The Third Reich: Part I, by Roberto Bolaño
By the time of his death in 2003, at age fifty, Roberto Bolaño was already a somewhat legendary figure. A Chilean who spent most of his life in poverty and exile, Bolaño helped found the Infrarealist poetry movement in Mexico City. Later, he settled in the town of Blanes, on Spain’s Costa Brava. In the mid-nineties—according to legend—Bolaño set poetry aside, hoping to support his wife and young child by writing fiction. Over the next ten years, he produced a string of books, including By Night in Chile and The Savage Detectives, that made him the most influential Latin American novelist of his generation. He died soon after finishing his most celebrated work, 2666.
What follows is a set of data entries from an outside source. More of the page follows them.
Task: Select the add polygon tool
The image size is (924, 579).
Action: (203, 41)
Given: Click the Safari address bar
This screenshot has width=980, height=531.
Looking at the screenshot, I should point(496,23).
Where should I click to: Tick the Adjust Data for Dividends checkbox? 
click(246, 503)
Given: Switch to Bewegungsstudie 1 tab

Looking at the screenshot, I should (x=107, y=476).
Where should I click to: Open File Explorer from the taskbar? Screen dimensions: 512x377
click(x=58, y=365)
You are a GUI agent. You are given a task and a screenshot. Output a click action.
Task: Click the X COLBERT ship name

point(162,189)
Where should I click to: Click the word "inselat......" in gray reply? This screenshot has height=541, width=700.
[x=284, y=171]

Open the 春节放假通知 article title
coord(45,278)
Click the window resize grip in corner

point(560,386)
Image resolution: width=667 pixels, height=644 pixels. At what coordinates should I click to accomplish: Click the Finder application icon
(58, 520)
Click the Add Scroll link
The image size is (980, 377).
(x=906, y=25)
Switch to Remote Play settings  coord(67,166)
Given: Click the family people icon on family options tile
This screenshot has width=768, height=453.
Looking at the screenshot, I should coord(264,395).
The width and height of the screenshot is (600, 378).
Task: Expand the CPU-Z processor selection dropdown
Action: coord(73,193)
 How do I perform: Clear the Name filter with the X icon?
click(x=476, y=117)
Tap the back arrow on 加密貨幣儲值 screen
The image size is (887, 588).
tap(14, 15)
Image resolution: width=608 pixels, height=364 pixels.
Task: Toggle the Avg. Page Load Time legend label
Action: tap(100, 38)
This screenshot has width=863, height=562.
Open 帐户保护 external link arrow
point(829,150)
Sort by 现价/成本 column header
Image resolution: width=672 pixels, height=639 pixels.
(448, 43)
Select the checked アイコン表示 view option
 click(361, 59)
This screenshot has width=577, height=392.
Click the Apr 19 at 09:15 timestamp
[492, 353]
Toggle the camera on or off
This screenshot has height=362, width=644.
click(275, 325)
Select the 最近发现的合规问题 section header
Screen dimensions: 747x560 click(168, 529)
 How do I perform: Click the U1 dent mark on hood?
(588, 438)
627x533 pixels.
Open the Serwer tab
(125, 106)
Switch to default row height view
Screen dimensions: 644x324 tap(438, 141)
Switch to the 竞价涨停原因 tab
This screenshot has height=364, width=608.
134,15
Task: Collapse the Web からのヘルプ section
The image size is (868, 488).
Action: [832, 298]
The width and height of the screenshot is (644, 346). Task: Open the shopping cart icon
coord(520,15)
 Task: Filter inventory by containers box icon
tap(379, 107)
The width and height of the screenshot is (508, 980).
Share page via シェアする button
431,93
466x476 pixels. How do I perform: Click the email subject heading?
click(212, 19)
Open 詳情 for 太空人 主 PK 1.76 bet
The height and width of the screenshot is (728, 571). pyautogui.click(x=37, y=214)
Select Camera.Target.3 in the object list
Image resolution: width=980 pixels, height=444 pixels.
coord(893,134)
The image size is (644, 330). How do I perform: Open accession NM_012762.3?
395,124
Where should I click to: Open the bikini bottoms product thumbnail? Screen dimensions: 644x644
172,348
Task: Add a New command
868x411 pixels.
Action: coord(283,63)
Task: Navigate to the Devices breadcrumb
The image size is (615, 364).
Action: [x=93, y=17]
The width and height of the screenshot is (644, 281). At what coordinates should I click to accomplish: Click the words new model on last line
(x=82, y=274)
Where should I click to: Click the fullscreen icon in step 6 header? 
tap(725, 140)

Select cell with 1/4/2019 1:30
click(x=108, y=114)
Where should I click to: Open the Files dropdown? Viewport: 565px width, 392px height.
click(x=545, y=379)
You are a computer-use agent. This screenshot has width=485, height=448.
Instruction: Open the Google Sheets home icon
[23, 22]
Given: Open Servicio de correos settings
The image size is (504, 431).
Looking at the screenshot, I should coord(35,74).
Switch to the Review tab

This legend was complicated two years ago by the discovery of The Third Reich (El Tercer Reich), a full-length novel that Bolaño wrote in 1989. That the novel exists in typescript (and that Bolaño retyped the first sixty pages when he bought his first computer, in 1995) suggests that he wished to see it published during his lifetime. Why he never did is anyone’s guess. From the first sentence, The Third Reich bears his hallmarks. The irony, the atmosphere of erotic anxiety, the dream logic shading into nightmare, the feckless, unreliable narrator: all prefigure his later work. The young novelist must have been exhilarated, and possibly alarmed, to discover his talent so fully formed.
By special arrangement with the Bolaño estate, The Paris Review will publish The Third Reich in its entirety over the space of four issues (making it our first serialized novel since Harry Mathews’s The Sinking of the Odradek Stadium, forty years ago). A hardcover edition of this translation will be published at the end of the year by Farrar, Straus and Giroux.